Re: Protocols over Frame Relay [multicasting]

Andy Malis <malis@bbn.com> Fri, 16 November 1990 16:49 UTC

Received: from oakland.bbn.com by NRI.NRI.Reston.VA.US id aa06853; 16 Nov 90 11:49 EST
To: Kent England <kwe@buitb.bu.edu>
cc: frame-relay@NRI.Reston.VA.US, malis@bbn.com
Subject: Re: Protocols over Frame Relay [multicasting]
In-reply-to: Your message of Fri, 16 Nov 90 09:58:55 -0500. <9011161458.AA06513@buitb>
Date: Fri, 16 Nov 90 11:41:57 -0500
From: Andy Malis <malis@bbn.com>
Message-ID: <9011161149.aa06853@NRI.NRI.Reston.VA.US>

> 	With regard to making multicast work, we have the same
> situation with frame-relay as we had starting up the smds working
> group:
> 	Is this a WAN primarily for gateways or for end-systems (and
> gateways)?

The canonical application for frame relay is LAN interconnect -
replacing a bunch of router-router T1 trunks with one frame relay
interface on each router.  The owner of the routers then pays for
one FR interface per router, rather than for a mesh net of T1
trunks.  It presumably lowers the cost of the routers as well,
since they require fewer physical interfaces.
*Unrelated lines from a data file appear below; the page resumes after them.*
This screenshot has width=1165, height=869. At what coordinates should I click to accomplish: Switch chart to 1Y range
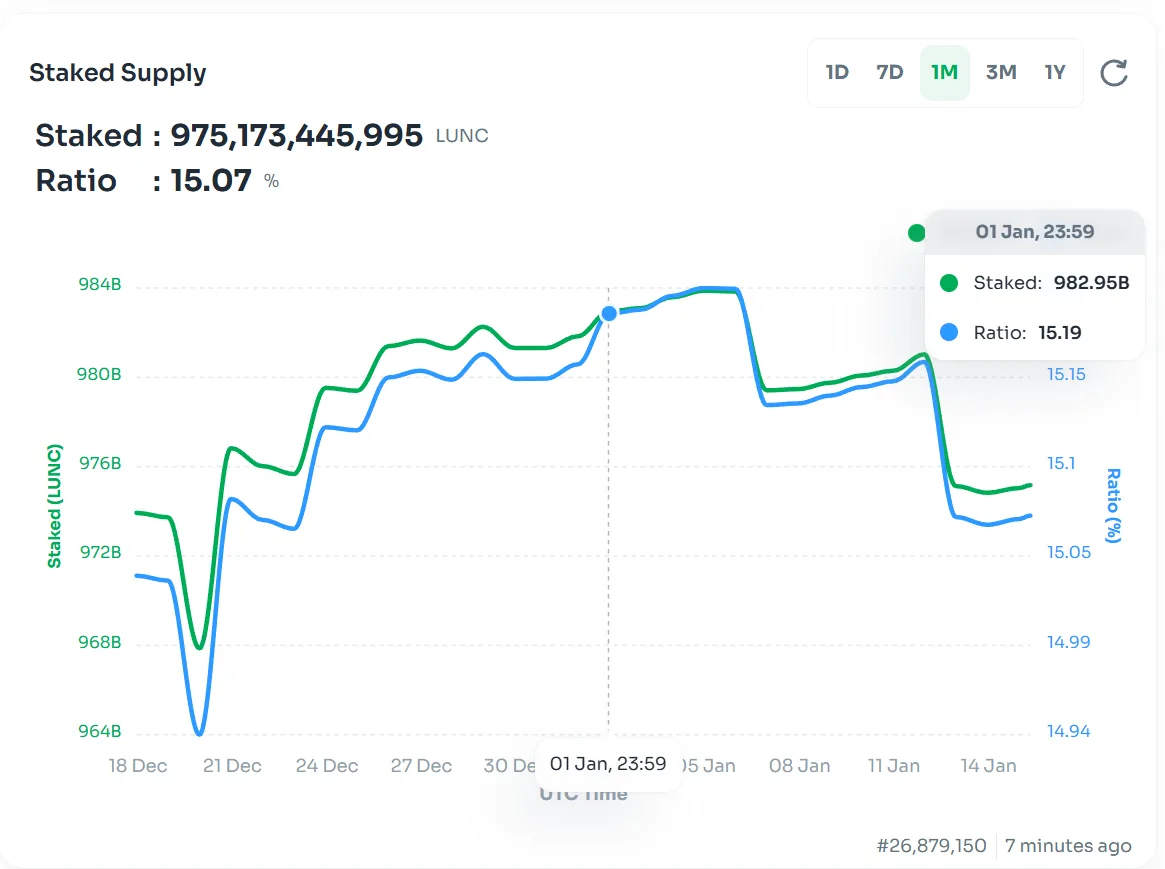(1055, 73)
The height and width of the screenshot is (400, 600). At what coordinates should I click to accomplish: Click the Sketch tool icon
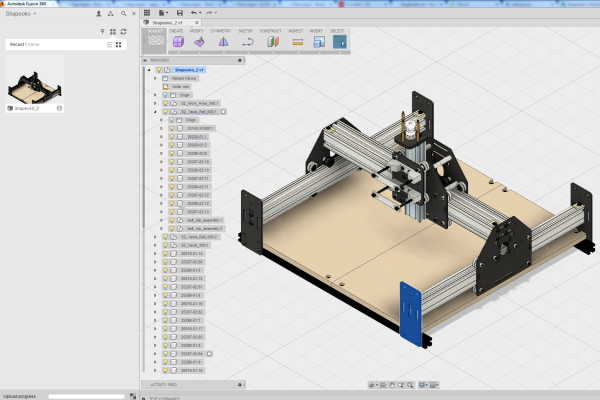pos(246,42)
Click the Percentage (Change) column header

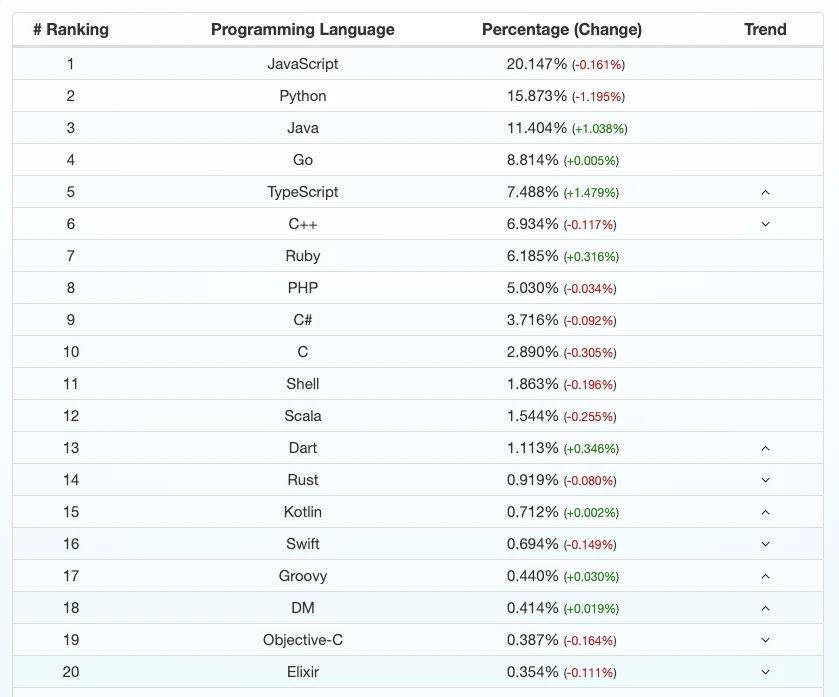click(562, 30)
You probably will not see many direct host connections to frame
relay, except when the host is also a router.

> 	Will there be one big FR network or will there be many smaller
> virtual private FR networks?

Yes.

You'll actually see quite a bit of both.  In the public arena,
both Sprint and NYNEX are building public FR nets even as we
type.  Other RBOCs and IEX carriers may also have work underway,
but just haven't yet announced anything.

In the private area, there are a number of vendors that are
adding FR interfaces to existing equipment such as T1 muxes and
circuit switches.  Then, companies with existing T1 networks
between their sites can replace their existing dedicated
inter-router trunk bandwidth with frame relay.  The assumption is
that their existing inter-router bandwidth is mostly
underutilized, and using the frame relay interface will allow
them to better use their T1s (or even require less overall
bandwidth).

> 	If you assume one big FR network with lots of end systems you
> face a big scaling problem with multicast.  If you assume many virtual
> private FR networks of routers, then you can see that multicast
> (confined to a single virtual private FR net) can be a big win for
> routing information exchange and address resolution.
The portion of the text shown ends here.